Discover: A memoir from within the mind of an amnesiac, in full terrifying color.

Houghton Mifflin Harcourt, $25, hardcover, 9780547519272

Children's & Young Adult

Grasshopper Jungle

by Andrew Smith


Andrew Smith's (Winger) contemporary novel about the compulsion of humans to repeat history veers into the sci-fi realm, and it all hangs together thanks to his magnetic narrator, 16-year-old Austin Szerba.

Austin loves his best friend, Robby Brees--and his girlfriend, Shann Collins. The rhythm of Austin's narrative takes on almost a musical beat. Favorite refrains punctuate his recording of events. He records everything so humans will not be doomed to repeat the mistakes of the past.

On a Friday night, Grant Wallace and his friends from Hoover High beat up Austin and Robby and throw their victims' shoes and skateboards on top of the Ealing Mall in Ealing, Iowa. Later, Robby and Austin go up on the roof to retrieve them; they "experiment" with a kiss, and sneak into owner Johnny McKeon's office. Inside, they find jars of two-headed boys, a penis and a blue, glowing glass globe marked "Contained MI Plague Strain 412E." The globe winds up broken, and the plague (that turns humans into six-foot praying mantises) is on the rampage.

Smith threads together a complex web of themes: generations that connect through patterns of behavior, the fallout from Monsanto-like tampering with nature, love, war, economic downturn, the gray area of budding sexuality, and free will versus fate. Sex and violence proliferate, but Austin's matter-of-fact historian's style creates the aura of a James Bond or Godzilla movie. Readers will care deeply for Austin, Robby, Shann and their fates. There's much to ponder in this many-layered novel. --Jennifer M. Brown, children's editor, Shelf Awareness

Discover: An ambitious novel in which a magnetic narrator grapples with life's central questions with humor and sensitivity.

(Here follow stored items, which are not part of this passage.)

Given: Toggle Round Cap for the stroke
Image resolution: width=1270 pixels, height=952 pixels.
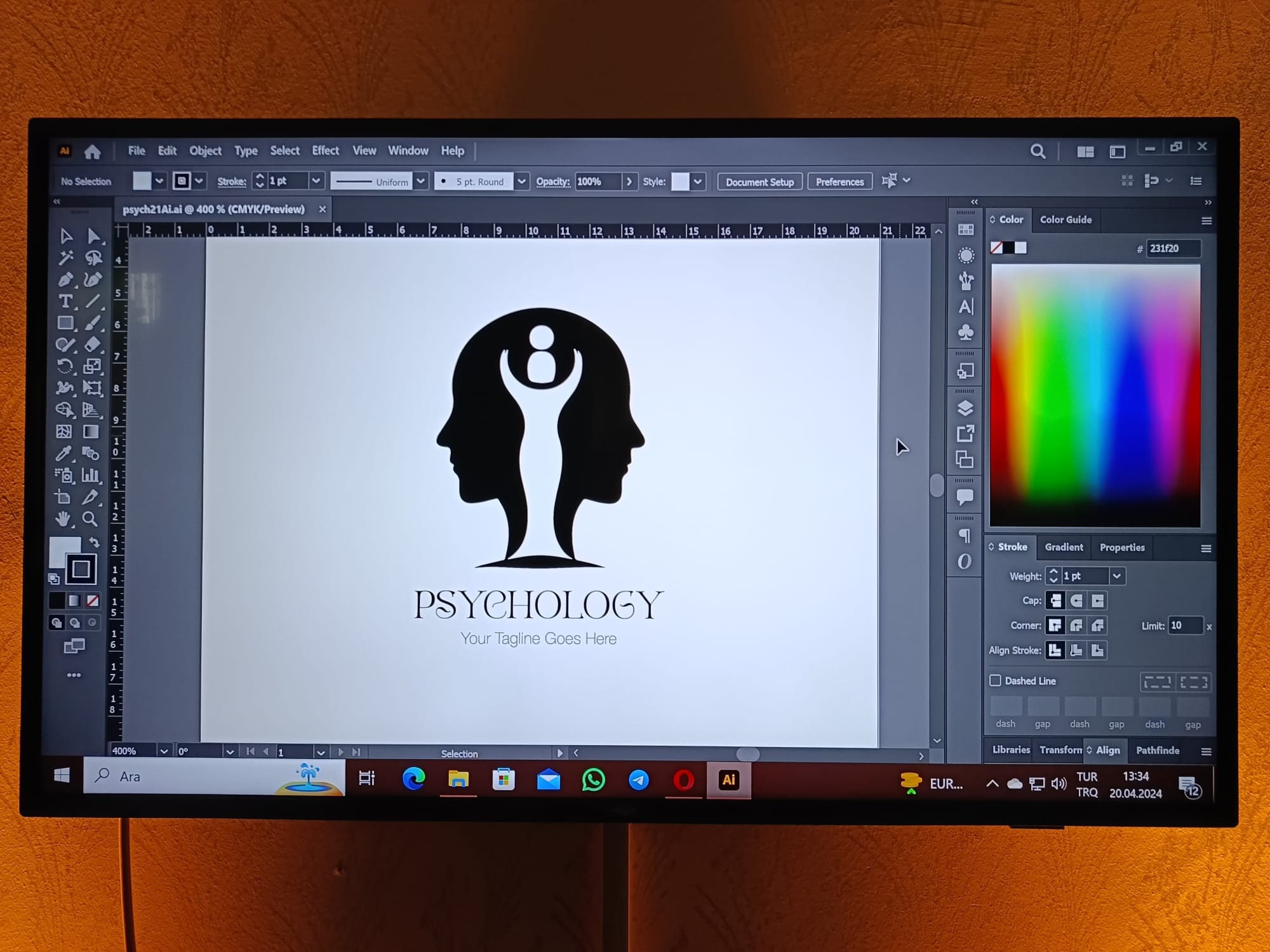Looking at the screenshot, I should (1075, 600).
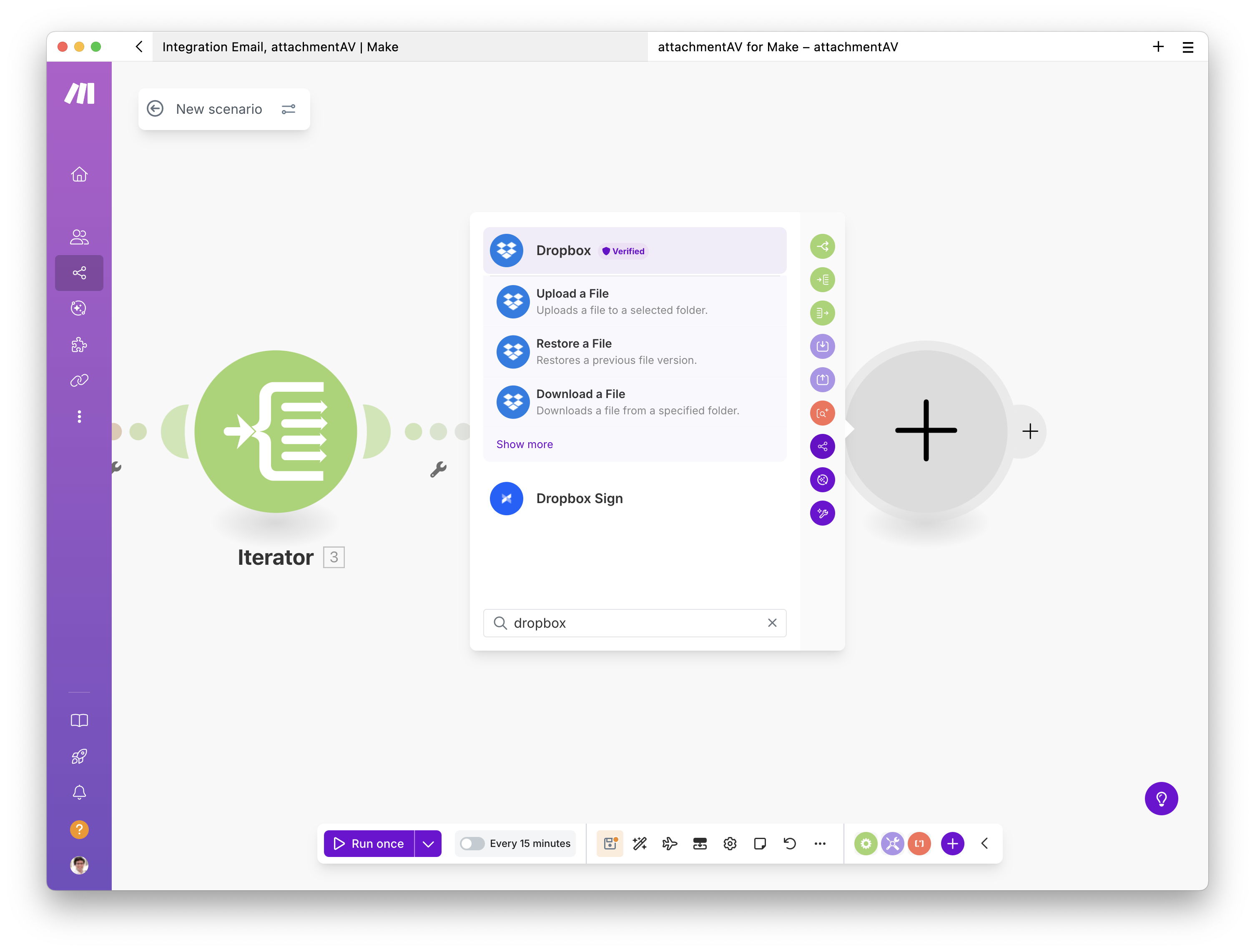Screen dimensions: 1255x952
Task: Clear the dropbox search with the X
Action: [772, 622]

Dutton, $18.99, hardcover, 464p., ages 14-up, 9780525426035

Odd, Weird & Little

by Patrick Jennings


This compact novel narrated by 10-year-old Woodman takes place over three days, but so much happens in those three days. Patrick Jennings (Guinea Dog) taps into the emotional truth of discovering a potential friend and wanting to know more about him while also not wanting to scare him off.

Toulouse Hulot is a new kid, just arrived from Quebec. He wears a suit and tie to school, "an old-man hat" and black leather gloves. He's ripe for ridicule from Garrett Howell and his henchman, Hubcap Ostwinkle (whose real name is Vitus). Toulouse carries a quill and inkwell in his briefcase, along with an easel on which he paints a still life that the kids compare with Matisse. Woody is intrigued. Partly, Woody is relieved that someone weirder than he is takes some of the pressure off. But Woody also is genuinely drawn to quietly self-assured Toulouse, and his kindness toward the new student opens the way to a friendship. Jennings plants clues about who (or what) Toulouse is--his wide eyes, the way he twists his head all the way around without moving his body, the ease with which Toulouse can perch in high places and cross the creek, his "hooty, breathy voice" (plus the table of contents)--but mostly this endearing story centers on the building of a friendship.

Woody knows what it's like to be odd man out, and he welcomes Toulouse into his world. Jennings demonstrates that one friend can open up a host of possibilities. --Jennifer M. Brown, children's editor, Shelf Awareness

Discover: A friendship in which two misfits find a sense of belonging.